High-Affinity Nanobody Against the LEDGF PWWP Domain Inhibits Chromatin Binding In Vitro

Background and objectives: The PWWP domain of lens epithelium-derived growth factor p75 (LEDGF/p75) mediates chromatin engagement through recognition of histone H3 lysine 36 di- and trimethylation (H3K36me2/3) and nucleosomal DNA. LEDGF/p75 plays a role in multiple human diseases. In particular, its interaction with HIV-1 integrase enables viral genome integration. However, the LEDGF PWWP domain remains difficult to target with small molecules as it lacks optimally shaped binding pockets. Here we report the generation of high-affinity nanobodies (Nbs) to investigate the structure and function of this domain. Methods: Camelids were immunized with recombinant LEDGF PWWP domain, and immune phage display libraries were screened for affinity. Selected Nbs were recombinantly expressed in E. coli and purified.

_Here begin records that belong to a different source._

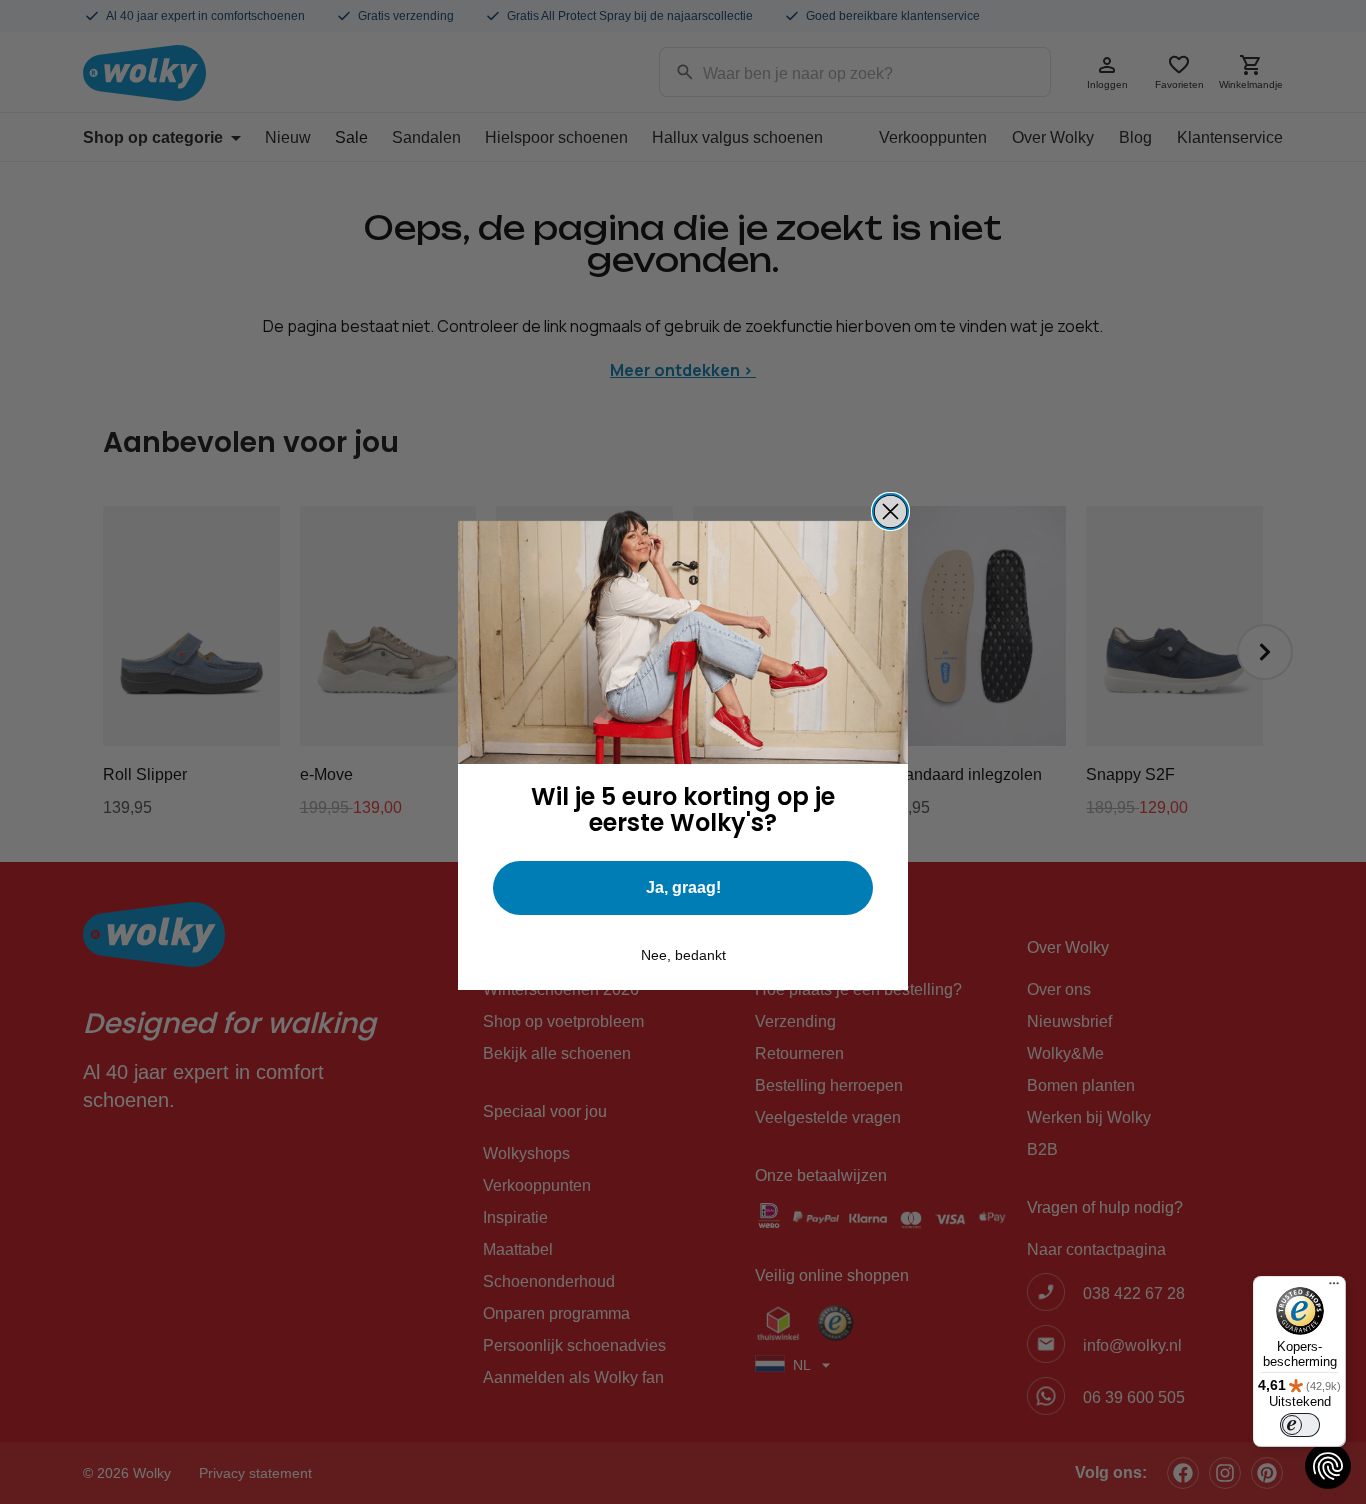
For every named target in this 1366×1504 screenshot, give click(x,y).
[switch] (1300, 1425)
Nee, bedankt (683, 955)
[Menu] (1334, 1288)
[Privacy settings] (1328, 1466)
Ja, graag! (683, 887)
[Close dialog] (890, 511)
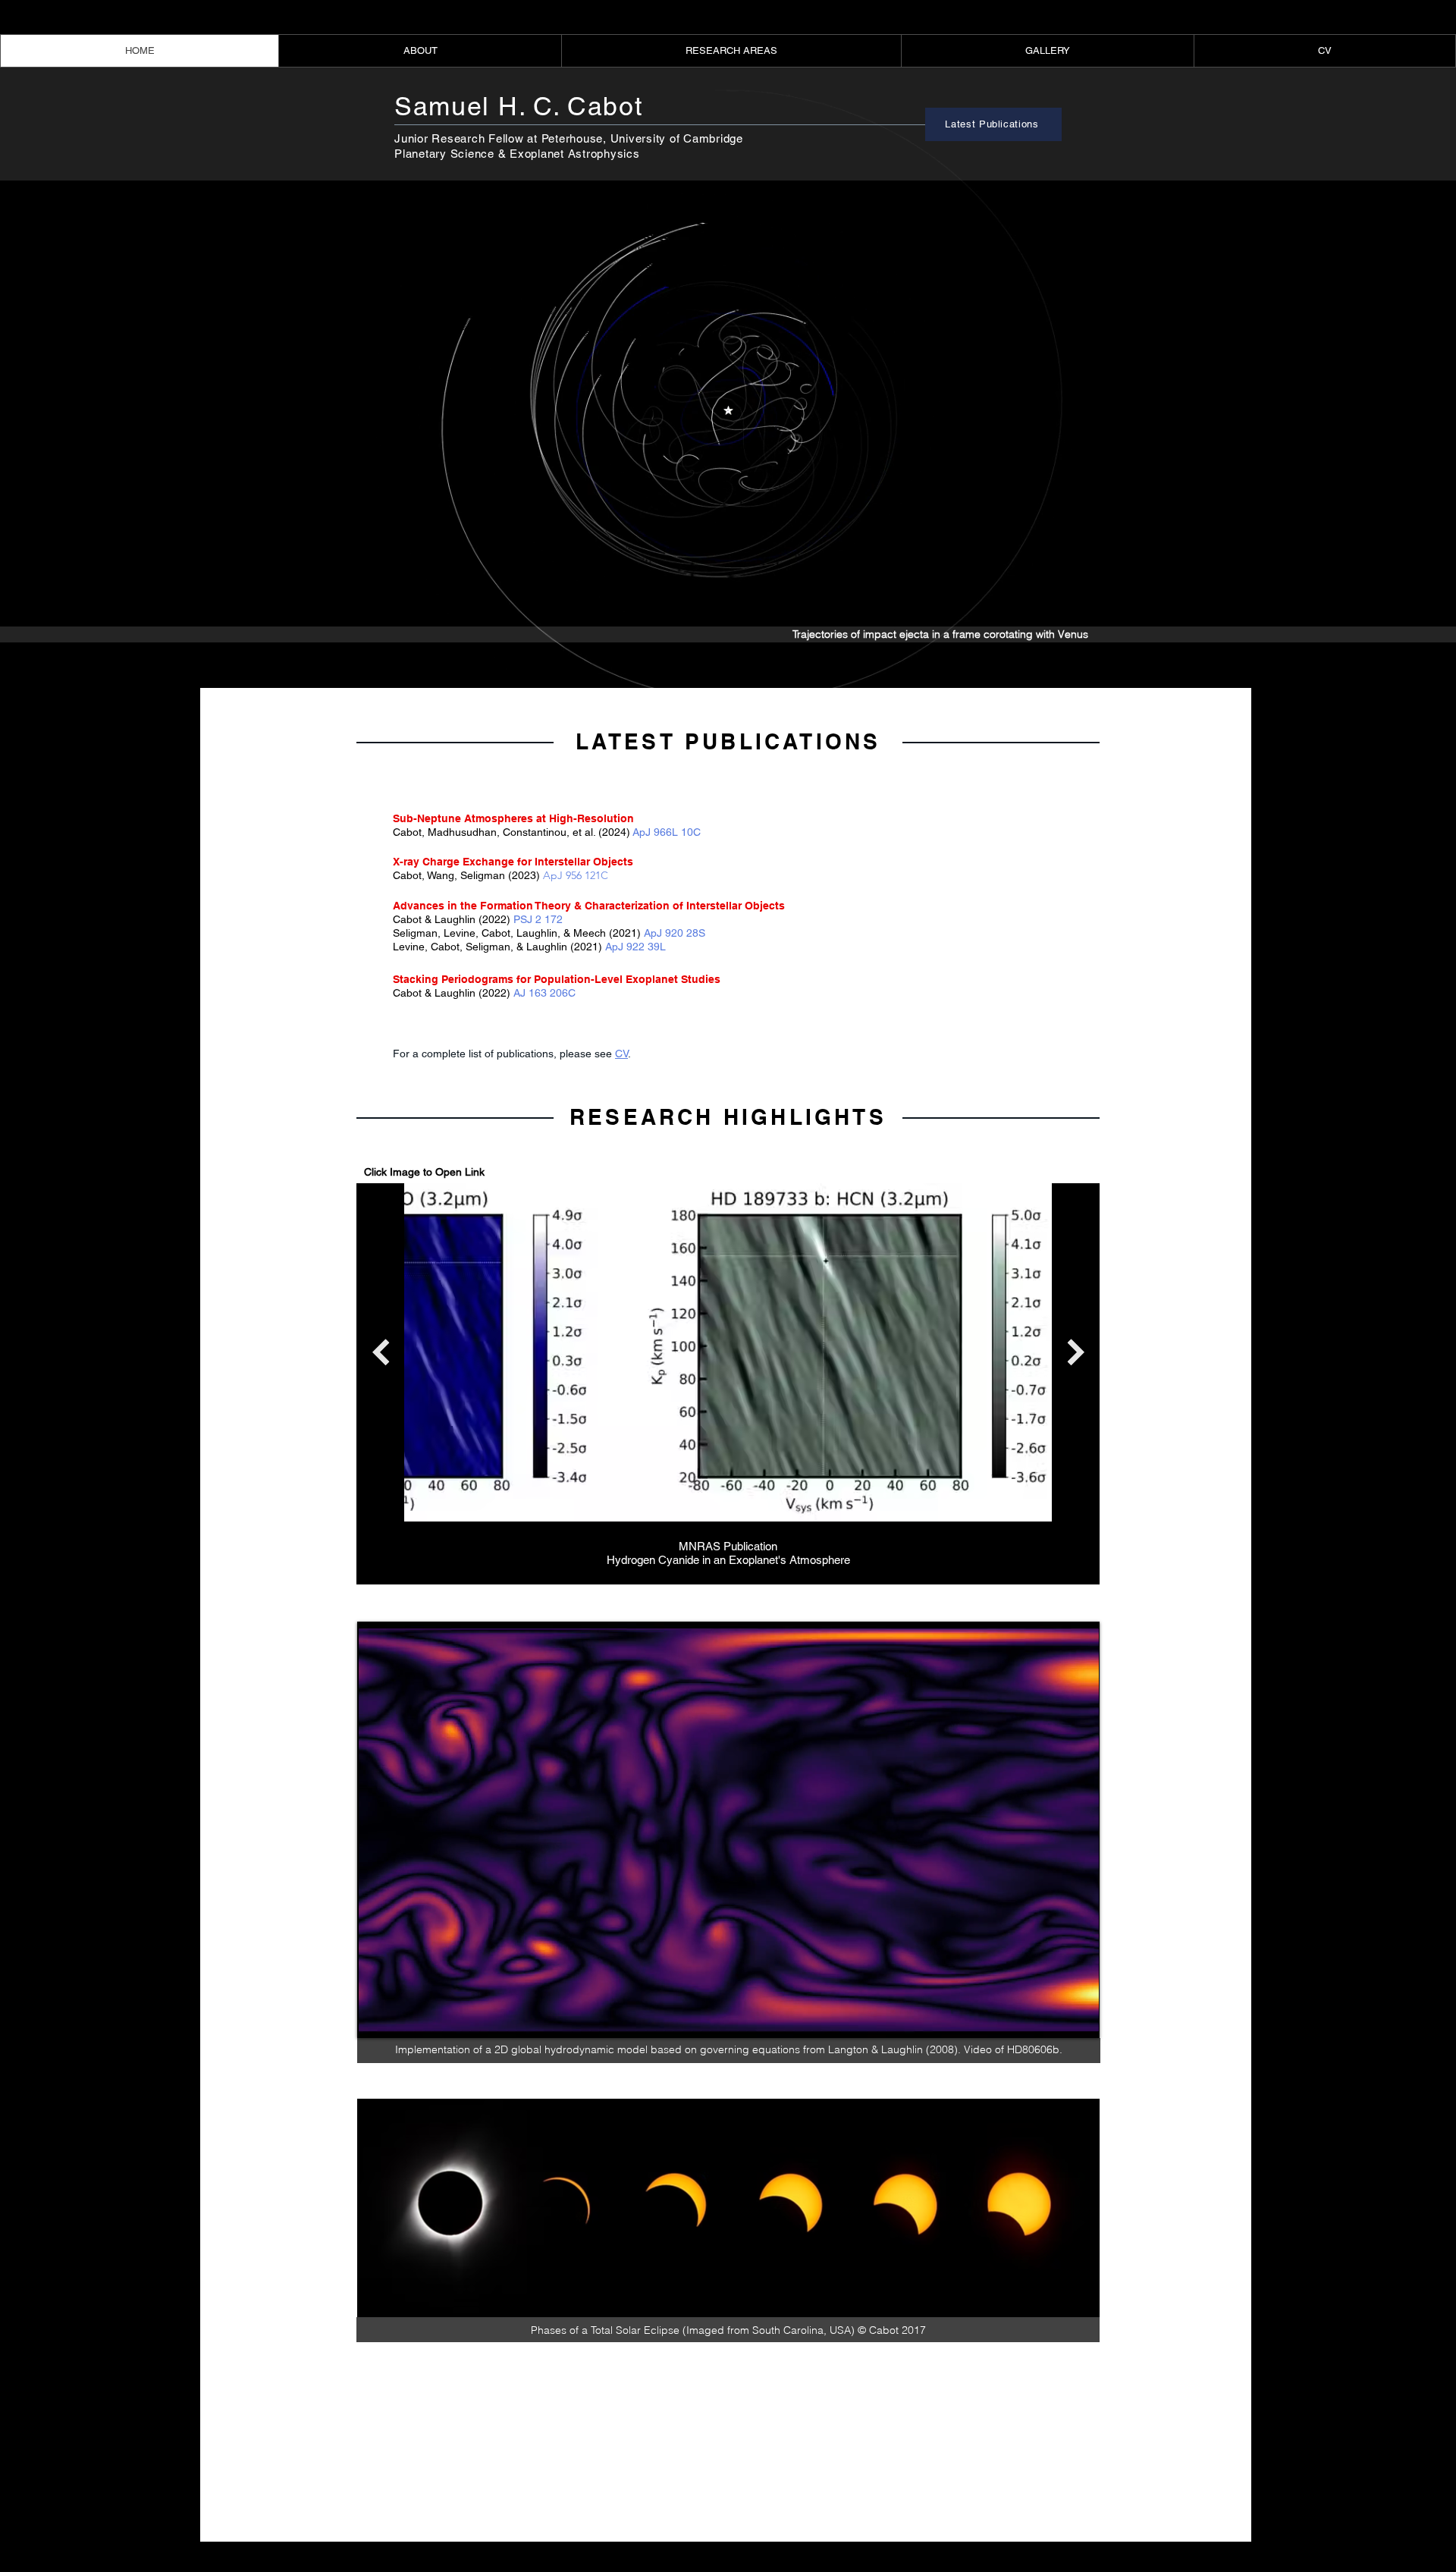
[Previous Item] (380, 1352)
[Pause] (377, 2017)
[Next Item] (1075, 1352)
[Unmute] (403, 2017)
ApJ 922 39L (635, 947)
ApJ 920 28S (674, 933)
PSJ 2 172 (538, 919)
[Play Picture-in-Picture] (1053, 2017)
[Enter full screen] (1079, 2017)
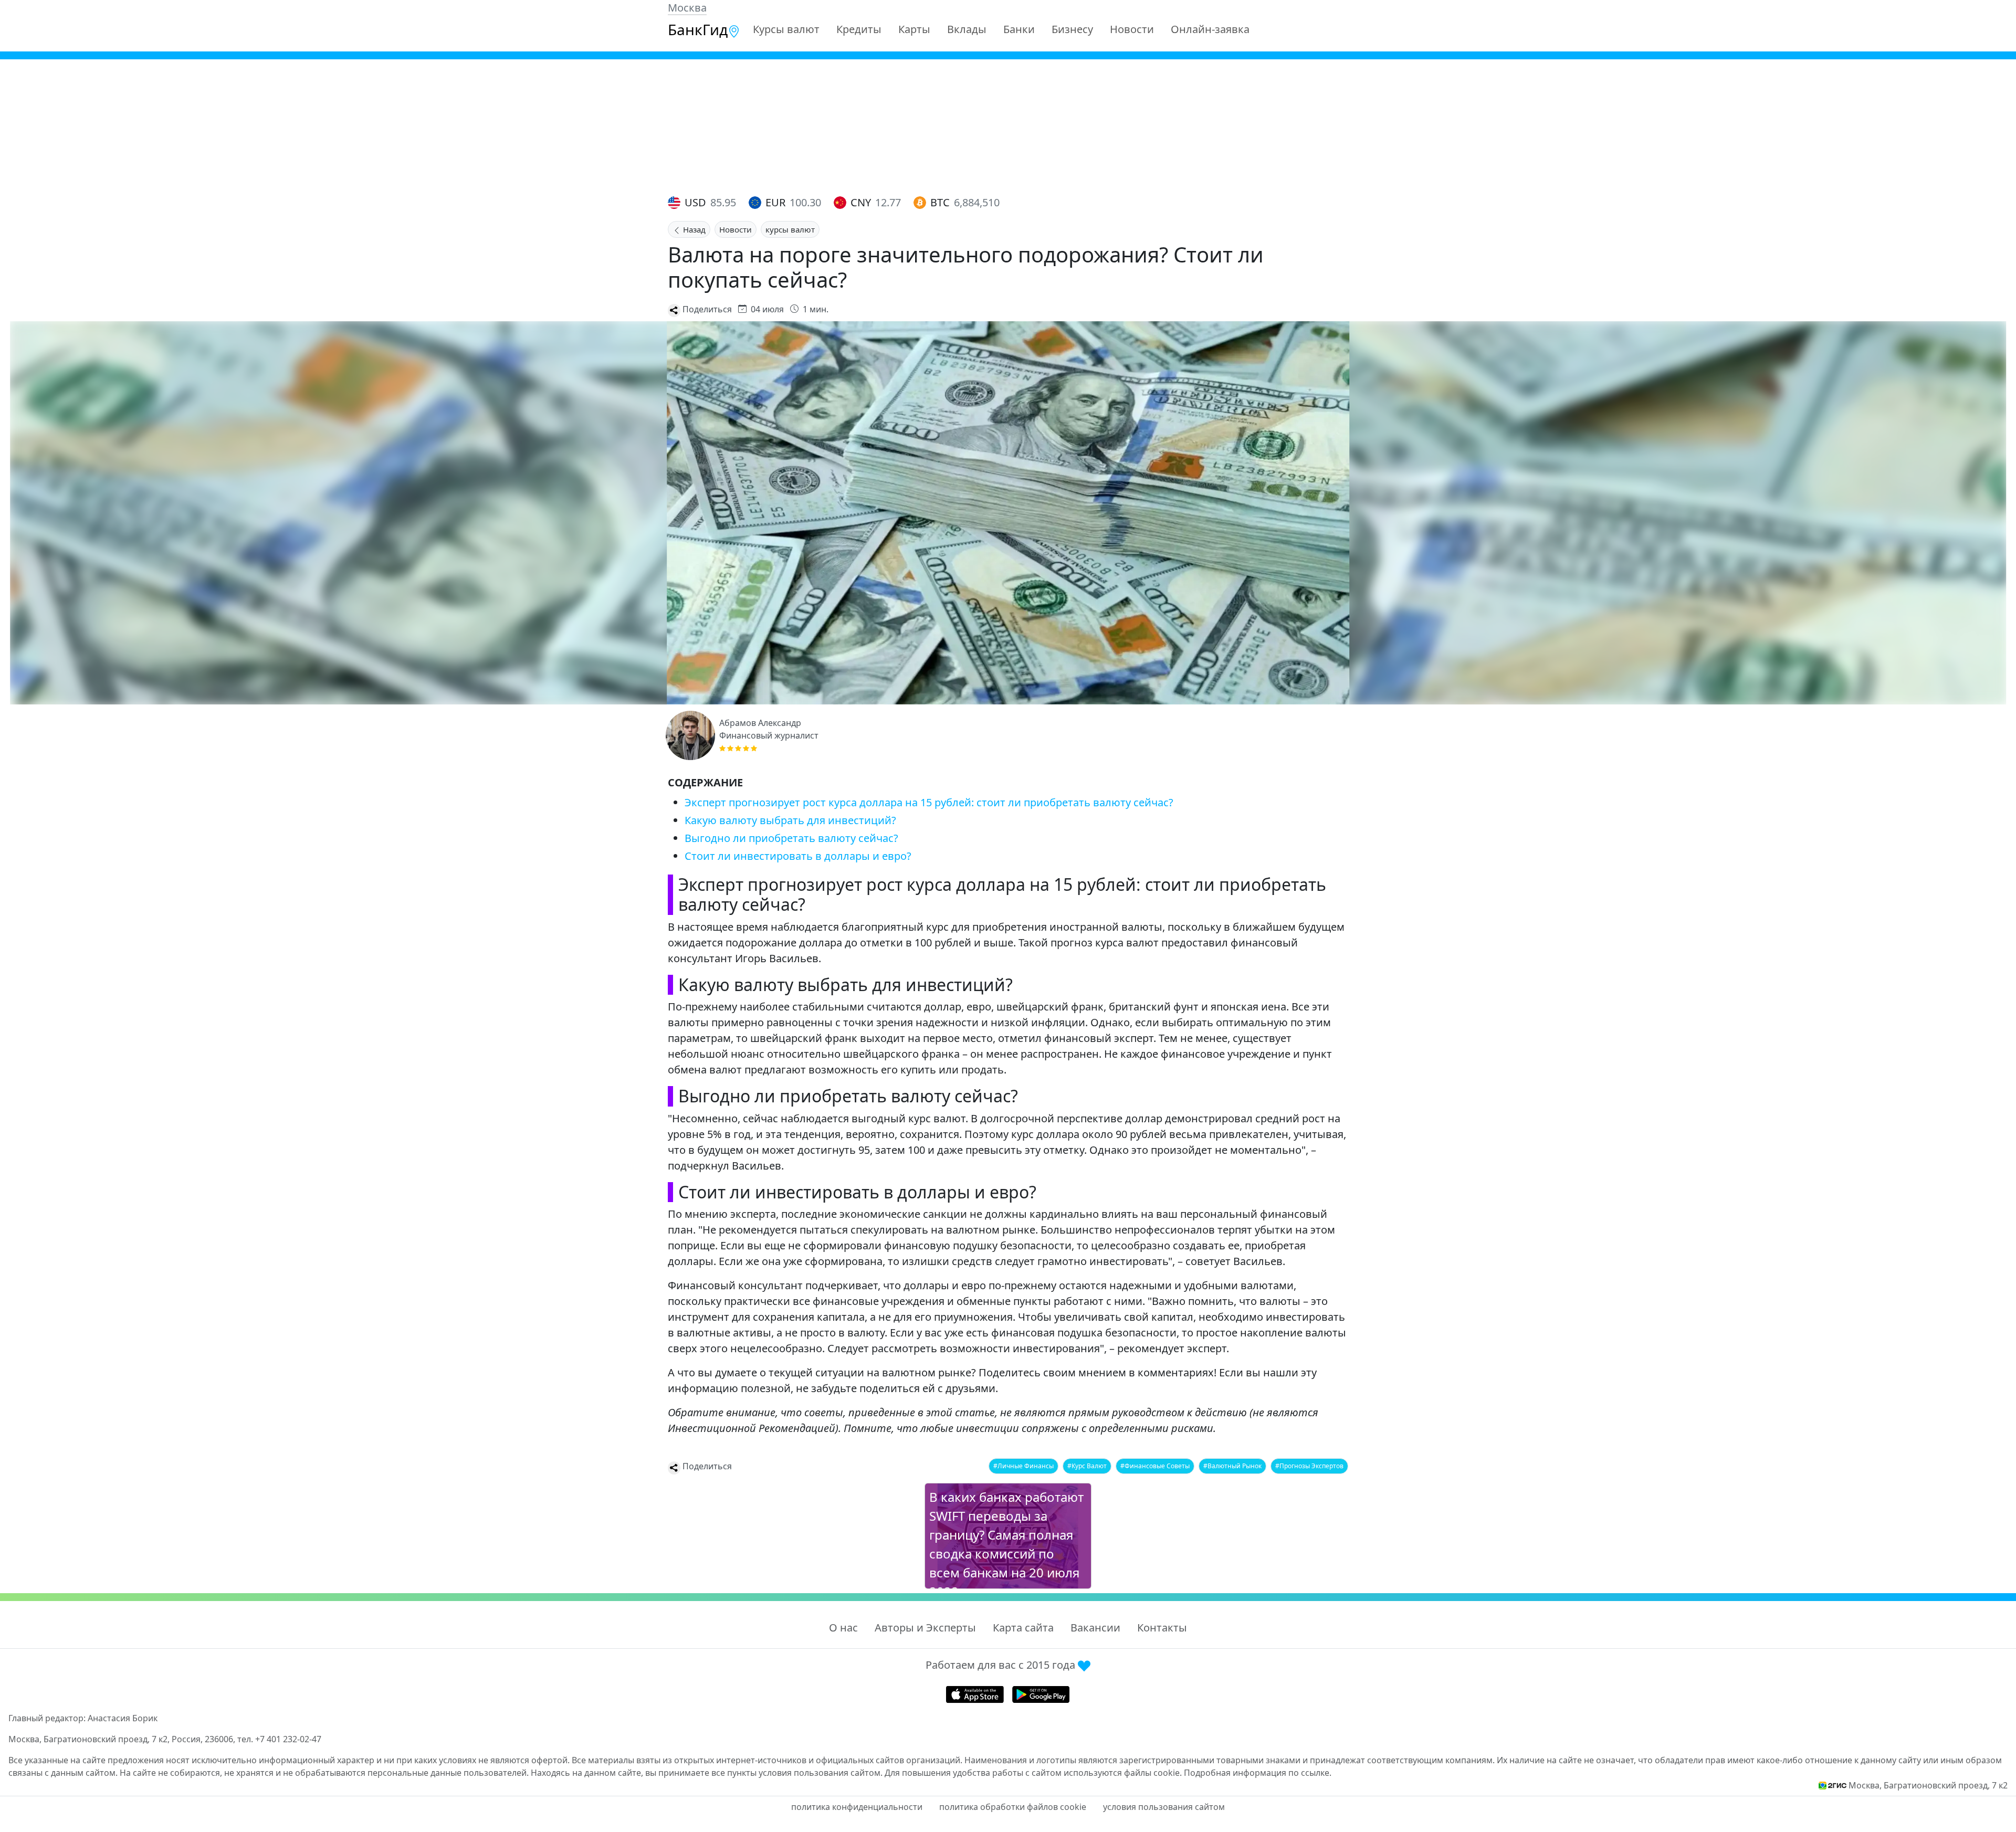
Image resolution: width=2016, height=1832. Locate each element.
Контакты (1162, 1627)
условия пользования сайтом (1164, 1807)
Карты (914, 29)
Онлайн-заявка (1210, 29)
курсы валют (790, 229)
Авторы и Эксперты (925, 1627)
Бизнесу (1072, 29)
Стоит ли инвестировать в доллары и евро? (798, 856)
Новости (1132, 29)
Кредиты (858, 29)
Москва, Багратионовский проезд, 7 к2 (1928, 1785)
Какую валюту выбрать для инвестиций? (790, 820)
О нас (843, 1627)
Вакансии (1095, 1627)
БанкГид (698, 29)
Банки (1019, 29)
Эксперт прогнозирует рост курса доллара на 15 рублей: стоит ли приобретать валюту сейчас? (929, 802)
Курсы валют (786, 29)
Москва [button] (687, 8)
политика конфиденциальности (856, 1807)
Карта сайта (1023, 1627)
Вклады (966, 29)
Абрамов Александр (760, 723)
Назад (693, 229)
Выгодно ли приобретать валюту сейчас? (791, 838)
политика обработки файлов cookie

Their interaction with the PWWP domain of LEDGF and its close homolog HRP-2 was characterized using size-exclusion chromatography and surface plasmon resonance. Structural characterization of the Nbs was performed by X-ray crystallography. Functional effects on chromatin engagement were evaluated using the AlphaScreen assay. Results: Nine sequence-distinct Nbs were identified, seven of which were confirmed to bind the LEDGF PWWP domain with nanomolar affinities. Five Nbs also bound the HRP-2 domain, consistent with conserved functional surfaces, while two showed reduced affinity. Crystal structures of two Nbs (NbC03 and NbH10) confirmed canonical immunoglobulin folds, while the latter additionally revealed a domain-swapped dimer. Moreover, NbH10 dose-dependently inhibited the interaction between full-length LEDGF/p75 and H3K36me3-modified nucleosomes in vitro. Conclusions: This work establishes a validated panel of Nbs targeting the LEDGF PWWP domain and demonstrates their ability to functionally disrupt the LEDGF-chromatin interaction. These Nbs serve as valuable tools towards functional studies and structure-based drug design.